OBJECTIVE: Can you give every line of the records below as a numbered list, leaving out the blank lines?

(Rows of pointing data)
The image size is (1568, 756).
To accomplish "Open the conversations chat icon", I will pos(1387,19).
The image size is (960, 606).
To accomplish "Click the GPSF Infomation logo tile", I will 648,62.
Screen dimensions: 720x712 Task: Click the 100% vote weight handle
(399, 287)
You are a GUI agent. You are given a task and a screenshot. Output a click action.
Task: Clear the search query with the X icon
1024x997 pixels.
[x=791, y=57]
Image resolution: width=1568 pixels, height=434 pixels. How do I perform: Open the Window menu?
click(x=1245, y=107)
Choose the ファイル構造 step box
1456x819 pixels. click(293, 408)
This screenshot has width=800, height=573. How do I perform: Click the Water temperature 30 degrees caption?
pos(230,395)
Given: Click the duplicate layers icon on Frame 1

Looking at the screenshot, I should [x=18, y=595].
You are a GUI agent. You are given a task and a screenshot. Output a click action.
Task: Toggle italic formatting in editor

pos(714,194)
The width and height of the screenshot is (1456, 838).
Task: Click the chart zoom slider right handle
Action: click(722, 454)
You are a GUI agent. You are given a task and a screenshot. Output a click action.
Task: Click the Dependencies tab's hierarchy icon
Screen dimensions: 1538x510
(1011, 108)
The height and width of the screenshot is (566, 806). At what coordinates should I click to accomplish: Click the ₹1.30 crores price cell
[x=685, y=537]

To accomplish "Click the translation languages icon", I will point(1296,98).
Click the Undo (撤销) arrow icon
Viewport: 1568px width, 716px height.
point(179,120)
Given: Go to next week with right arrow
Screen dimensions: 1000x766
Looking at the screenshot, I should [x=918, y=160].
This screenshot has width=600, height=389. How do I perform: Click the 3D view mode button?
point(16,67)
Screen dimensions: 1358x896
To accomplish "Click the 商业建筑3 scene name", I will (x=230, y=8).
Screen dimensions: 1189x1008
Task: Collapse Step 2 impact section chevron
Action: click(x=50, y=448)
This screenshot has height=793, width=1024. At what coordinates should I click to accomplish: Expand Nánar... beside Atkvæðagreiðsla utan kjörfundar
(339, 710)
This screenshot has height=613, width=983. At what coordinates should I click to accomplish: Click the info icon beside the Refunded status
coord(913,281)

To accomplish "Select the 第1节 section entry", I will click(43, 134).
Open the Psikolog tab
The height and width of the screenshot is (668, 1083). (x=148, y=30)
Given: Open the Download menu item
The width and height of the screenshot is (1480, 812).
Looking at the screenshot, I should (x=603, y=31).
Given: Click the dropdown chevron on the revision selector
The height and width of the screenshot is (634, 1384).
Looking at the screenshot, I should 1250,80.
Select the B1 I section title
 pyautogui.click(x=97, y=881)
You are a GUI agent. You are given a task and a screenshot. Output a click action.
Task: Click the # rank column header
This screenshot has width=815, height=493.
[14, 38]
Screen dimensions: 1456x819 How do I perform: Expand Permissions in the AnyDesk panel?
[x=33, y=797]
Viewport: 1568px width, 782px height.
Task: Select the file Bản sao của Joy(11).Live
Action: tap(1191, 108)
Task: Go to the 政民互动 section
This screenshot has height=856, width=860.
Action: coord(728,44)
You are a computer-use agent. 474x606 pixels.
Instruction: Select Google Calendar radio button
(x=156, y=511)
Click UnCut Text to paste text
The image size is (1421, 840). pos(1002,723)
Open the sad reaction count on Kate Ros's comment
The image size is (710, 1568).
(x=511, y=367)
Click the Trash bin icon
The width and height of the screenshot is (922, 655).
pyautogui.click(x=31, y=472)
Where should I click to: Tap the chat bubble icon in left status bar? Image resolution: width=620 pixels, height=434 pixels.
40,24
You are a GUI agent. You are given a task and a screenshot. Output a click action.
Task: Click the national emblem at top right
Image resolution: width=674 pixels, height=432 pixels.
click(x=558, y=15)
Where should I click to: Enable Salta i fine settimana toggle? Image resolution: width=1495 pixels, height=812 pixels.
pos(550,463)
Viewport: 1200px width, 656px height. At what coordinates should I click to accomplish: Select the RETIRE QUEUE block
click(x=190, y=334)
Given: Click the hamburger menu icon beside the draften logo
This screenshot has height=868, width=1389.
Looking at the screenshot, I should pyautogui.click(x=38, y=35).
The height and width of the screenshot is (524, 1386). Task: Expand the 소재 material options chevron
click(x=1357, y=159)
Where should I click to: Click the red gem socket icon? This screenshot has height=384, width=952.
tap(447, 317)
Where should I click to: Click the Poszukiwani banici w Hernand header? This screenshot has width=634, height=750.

ANSWER FOR THIS EXERCISE:
1. The image size is (1568, 756).
2. To accomplish "Open the conversations chat icon", I will pos(1387,19).
3. The image size is (960, 606).
4. To accomplish "Click the GPSF Infomation logo tile", I will 648,62.
5. Screen dimensions: 720x712 Task: Click the 100% vote weight handle
6. (399, 287)
7. You are a GUI agent. You are given a task and a screenshot. Output a click action.
8. Task: Clear the search query with the X icon
9. 1024x997 pixels.
10. [x=791, y=57]
11. Image resolution: width=1568 pixels, height=434 pixels. How do I perform: Open the Window menu?
12. click(x=1245, y=107)
13. Choose the ファイル構造 step box
14. 1456x819 pixels. click(293, 408)
15. This screenshot has width=800, height=573. How do I perform: Click the Water temperature 30 degrees caption?
16. pos(230,395)
17. Given: Click the duplicate layers icon on Frame 1
18. Looking at the screenshot, I should [x=18, y=595].
19. You are a GUI agent. You are given a task and a screenshot. Output a click action.
20. Task: Toggle italic formatting in editor
21. pos(714,194)
22. The width and height of the screenshot is (1456, 838).
23. Task: Click the chart zoom slider right handle
24. Action: click(722, 454)
25. You are a GUI agent. You are given a task and a screenshot. Output a click action.
26. Task: Click the Dependencies tab's hierarchy icon
27. Screen dimensions: 1538x510
28. (1011, 108)
29. The height and width of the screenshot is (566, 806). At what coordinates should I click to accomplish: Click the ₹1.30 crores price cell
30. [x=685, y=537]
31. To accomplish "Click the translation languages icon", I will point(1296,98).
32. Click the Undo (撤销) arrow icon
33. Viewport: 1568px width, 716px height.
34. point(179,120)
35. Given: Go to next week with right arrow
36. Screen dimensions: 1000x766
37. Looking at the screenshot, I should [x=918, y=160].
38. This screenshot has width=600, height=389. How do I perform: Click the 3D view mode button?
39. point(16,67)
40. Screen dimensions: 1358x896
41. To accomplish "Click the 商业建筑3 scene name", I will (x=230, y=8).
42. Screen dimensions: 1189x1008
43. Task: Collapse Step 2 impact section chevron
44. Action: click(x=50, y=448)
45. This screenshot has height=793, width=1024. At what coordinates should I click to accomplish: Expand Nánar... beside Atkvæðagreiðsla utan kjörfundar
46. (339, 710)
47. This screenshot has height=613, width=983. At what coordinates should I click to accomplish: Click the info icon beside the Refunded status
48. coord(913,281)
49. To accomplish "Select the 第1节 section entry", I will click(43, 134).
50. Open the Psikolog tab
51. The height and width of the screenshot is (668, 1083). (x=148, y=30)
52. Given: Open the Download menu item
53. The width and height of the screenshot is (1480, 812).
54. Looking at the screenshot, I should (x=603, y=31).
55. Given: Click the dropdown chevron on the revision selector
56. The height and width of the screenshot is (634, 1384).
57. Looking at the screenshot, I should 1250,80.
58. Select the B1 I section title
59.  pyautogui.click(x=97, y=881)
60. You are a GUI agent. You are given a task and a screenshot. Output a click action.
61. Task: Click the # rank column header
62. This screenshot has width=815, height=493.
63. [14, 38]
64. Screen dimensions: 1456x819 How do I perform: Expand Permissions in the AnyDesk panel?
65. [x=33, y=797]
66. Viewport: 1568px width, 782px height.
67. Task: Select the file Bản sao của Joy(11).Live
68. Action: tap(1191, 108)
69. Task: Go to the 政民互动 section
70. This screenshot has height=856, width=860.
71. Action: coord(728,44)
72. You are a computer-use agent. 474x606 pixels.
73. Instruction: Select Google Calendar radio button
74. (x=156, y=511)
75. Click UnCut Text to paste text
76. The image size is (1421, 840). pos(1002,723)
77. Open the sad reaction count on Kate Ros's comment
78. The image size is (710, 1568).
79. (x=511, y=367)
80. Click the Trash bin icon
81. The width and height of the screenshot is (922, 655).
82. pyautogui.click(x=31, y=472)
83. Where should I click to: Tap the chat bubble icon in left status bar? Image resolution: width=620 pixels, height=434 pixels.
84. 40,24
85. You are a GUI agent. You are given a task and a screenshot. Output a click action.
86. Task: Click the national emblem at top right
87. Image resolution: width=674 pixels, height=432 pixels.
88. click(x=558, y=15)
89. Where should I click to: Enable Salta i fine settimana toggle? Image resolution: width=1495 pixels, height=812 pixels.
90. pos(550,463)
91. Viewport: 1200px width, 656px height. At what coordinates should I click to accomplish: Select the RETIRE QUEUE block
92. click(x=190, y=334)
93. Given: Click the hamburger menu icon beside the draften logo
94. This screenshot has height=868, width=1389.
95. Looking at the screenshot, I should pyautogui.click(x=38, y=35).
96. The height and width of the screenshot is (524, 1386). Task: Expand the 소재 material options chevron
97. click(x=1357, y=159)
98. Where should I click to: Click the red gem socket icon? This screenshot has height=384, width=952.
99. tap(447, 317)
100. Where should I click to: Click the Poszukiwani banici w Hernand header? This screenshot has width=634, height=750.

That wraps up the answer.